15 patients unable to pay held at Bukidnon hospital

  • October 3, 2007

Source:
Inquirer.Net
http://newsinfo.inquirer.net/breakingnews/regions/view_article.php?article_id=94353

MARAMAG, Bukidnon, Philippines–The stinking smell was made worse by the cramped and dilapidated room, where newly born babies, together with their mothers, share whatever space there is with other patients lying on old mattresses covered with pieces of carton.

The parents and their babies were supposed to have gone home but the Bukidnon Provincial Annex Hospital here has been holding them because they cannot pay their medical bills.

At least 15 patients—including infants—have been prevented from leaving the hospital. Others have been enduring the conditions at the abandoned outpatient department of the hospital for months now.

The hospital provides no food for them.

During the day, the patients vigorously fan themselves as temperatures soar. At night, they share the pale light from a single flourescent bulb hanging from the ceiling.

Maricel Revilla, 22, a resident of Purok-10A in Don Carlos town said she wanted to go home but could not pay their medical bill. She was being charged P11,000 for the caesarian operation she underwent about a month ago.

“They were asking us to find a guarantor. But who could we turn to? My daughter’s husband only sells lighters for a living,” Cristita Revilla, Maricel’s mother, told the Philippine Daily Inquirer (parent company of INQUIRER.net).

She said the condition in the dilapidated building was taking its toll on Maricel, who constantly suffered from fever.

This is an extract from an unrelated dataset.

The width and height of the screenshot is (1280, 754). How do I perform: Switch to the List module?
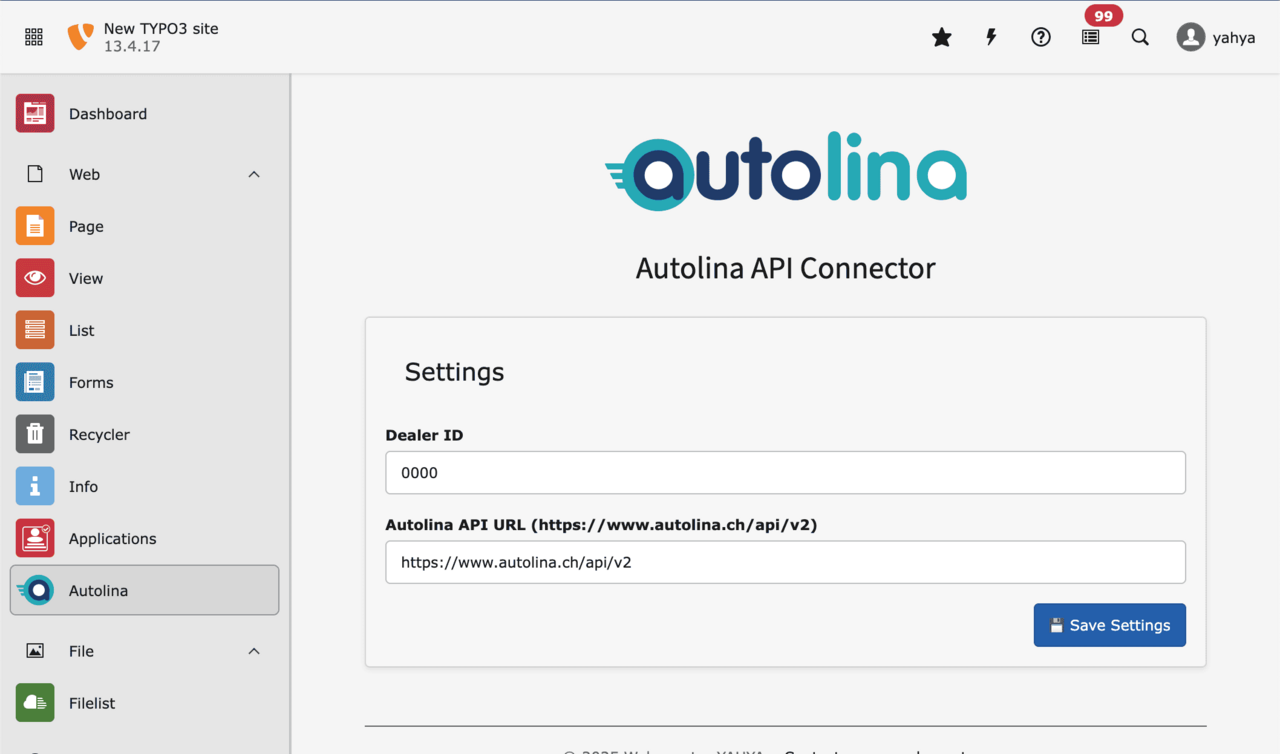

Magno Liam Jr., 38, a resident of Barangay Barobo in Valencia City in Bukidnon, had a hernia operation on Sept. 10. He wants to go home to work as a farm laborer to support his family but like the others, he too cannot leave.

Liam said detained patients have learned to share whatever they had to help others who did not have something to eat.

“We help each other and we also share provisions,” Elenita Rodriguez, 37, who was admitted due to an ectopic pregnancy, said.

Others simply beg for food, according to Rolly delos Santos, coordinator of the non-government organization Medical Action Group in Bukidnon. Delos Santos said others just try to escape.

Maribel Cordero, 34, a resident of Sitio (sub-village) Bato-bato in Sinaysayan in Kitaotao town said she did not even know how much her medical bill was at this point.

Dr. Janet Mercadera, hospital administrator, admitted that the patients were being prevented from going home but said she was only following orders.

“Those patients are not detained,” she said.

Mercadera said she was just enforcing the June 2006 memorandum issued by Gov. Jose Maria Zubiri, which reads: “Effective immediately, nobody is authorized to condone, cause discounts, issue promissory notes and related acts for hospital bills. This unauthorized practice of some provincial functionaries has affected to a great extent the income of provincial hospitals. With the Provincial Indigency Program Health Program in operation for almost four years now, there is no reason for patients not to be able to pay their accounts. Thus, this order.”

The PhilHealth program of the province provides free hospitalization for card holders confined in public hospitals in Bukidnon.

The patients do not pay a single centavo when they are discharged from admission in wards.

Data furnished the Inquirer shows that there are about 189,000 beneficiaries of the program in the province.

However, the newspaper has learned that the patients being prevented from going home did not have health cards issued by the provincial government.

Most of them said they came from villages far from the town centers and they did not even have the fare to follow up their applications.

“The provincial government is strict in implementing the governor’s memo. We are teaching them a lesson because it’s their fault anyway. [The provincial government] has given them a chance to be insured but they did not grab the opportunity. They were just being lazy,” Mercadera said.

She said that the provincial government already ordered the release of those who could not really pay.

In August, Mercadera said they let more than 20 patients home, which translated to a loss of about P180,000.

“These people did not want to get sick because most of them are bread winners and if they get sick, who else would meet the needs of the family? So it is wrong to accuse those who have not availed of the PhilHealth Program as irresponsible,” Delos Santos.

He said hospitals had no right to detain non-paying patients, citing the Hospital Detention Law signed by President Gloria Macapagal-Arroyo in April.

The law states that it “shall be unlawful for any hospital or medical Clinic in the country to detain or to otherwise cause, directly or indirectly, the detention of patients who have fully or partially recovered or have been adequately attended to or who may have died, for reasons of nonpayment in part or in full of hospital bills or medical expenses.”